Monday, December 22, 2008

Madam Mayo's Top 10 Books Read in 2008

1. The Far Traveler: Voyages of a Viking Woman
by Nancy Marie Brown

With grace and elegance, a story brought back over a thousand years.

2. The Landed Gentry
by Sophy Burnham

Sophy Burnham's extraordinary, courageous, vividly and stylishly written romp through a heavily camouflaged part of America, first published in 1978, is back in print--- through the Author's Guild's phenomenal program. Highly recommended. But not for the squeamish. Read what the author has to say about it here.

3. In Defense of Food
by Michael Pollan

A bodaciously good book. It will change the way you eat.

4. Tras las huellas de un desconocido: Nuevos datos y aspectos de Maximiliano de Habsburgo
by Konrad Ratz

One of the most important new works about Maximilian in years. I'll be posting more about this book soon.

5. Getting Things Done
by David Allen

If not for this book, by now I would have been a gelatinous blob of neurosis, double-fried. I LOVE THIS BOOK! Certainly, without it I could never have coped with (gasp) facebook and (arrrgh) twitter. This is Mental Management 101 for the 21st Century. Read this and understand why you must-must-must get a Brother labeler and a stack of file folders, like, yesterday.

6. Born Standing Up
by Steve Martin

Jerry Seinfeld calls Steve Martin's new memoir, "Absolutely magnificent. One of the best books about comedy and being a comedian ever written." Yes, it is absolutely magnificent. But no, it is so much more: It is one of the best books about being an artist--- of any kind--- ever written.

7. Across the Territories: Travels from Orkney to Rangiroa
by Kenneth White

White is a Scottish poet and founder of the Institute for Geopoetics. Beautiful and humorous. (Thanks to L. Peat O'Neil for the suggestion.)

8. Sweetness and Light: The Mysterious History of the Honeybee
by Hattie Ellis

Travel on a spoon from Surrey to Sicily, and Paris parks to New York City rooftops-- and gain an all new appreciation of this nectar from heaven, and the reason why bees can tell us more about ourselves than any other creature. (Except, well, pugs.
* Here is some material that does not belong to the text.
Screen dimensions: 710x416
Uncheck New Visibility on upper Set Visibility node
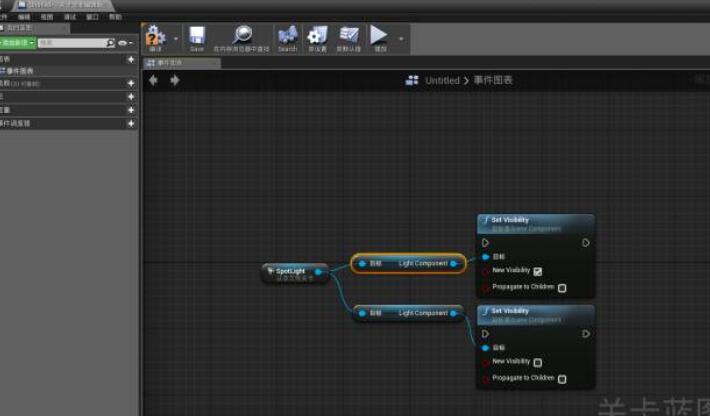tap(538, 271)
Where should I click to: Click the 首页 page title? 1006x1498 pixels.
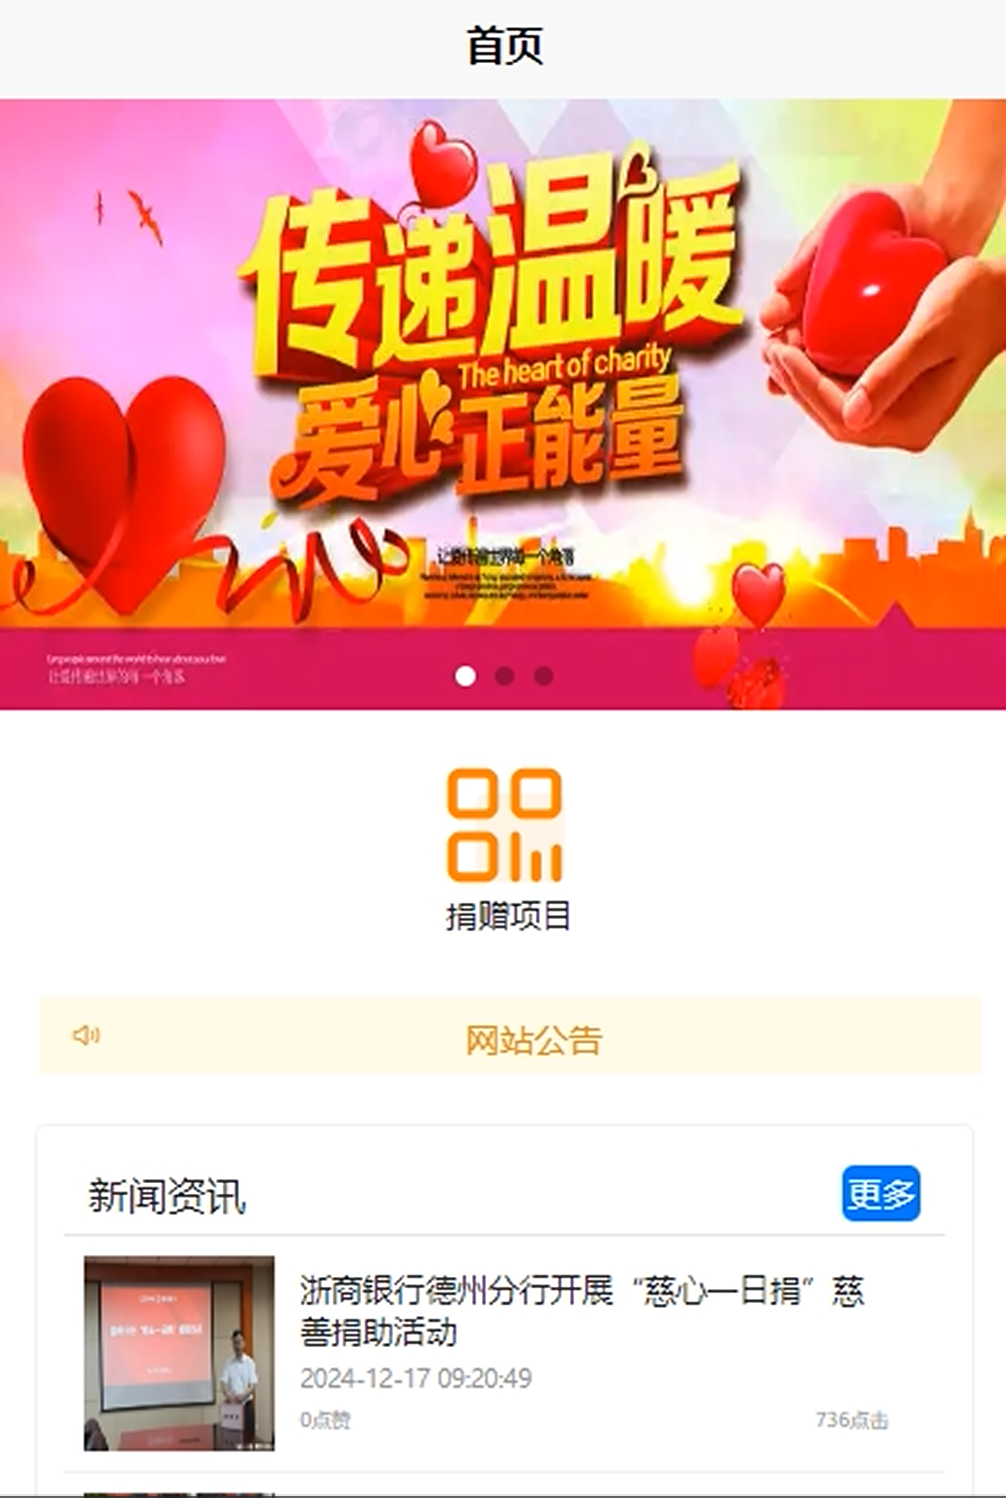(505, 46)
Had to get that in there.)

9. Deluxe: How Luxury Lost Its Luster
by Dana Thomas

This deeply researched and elegantly written expose of the luxury business has nothing--- and everything--- to do with today's bloated and WalMartized publishing industry, a subject I admit I care a lot more about than fashion. That said, I found this book riveting. My favorite quote, by shoe designer, Louboutin:
"I see these men who build luxury brands to make money, and I am working in the same industry but I feel I have nothing in common with that... Luxury is the possibility to stay close to your customers, and do things that you know they will love. It's about subtlety and details. It's about service.... Luxury is not consumerism. It is educating the eyes to see that special quality."

P.S. Watch the author read an excerpt about terrorism funding (via YouTube).

10. On Royalty
by Jeremy Paxman

An unusually perceptive meditation on the whys and wherefores of a peculiar but very human institution.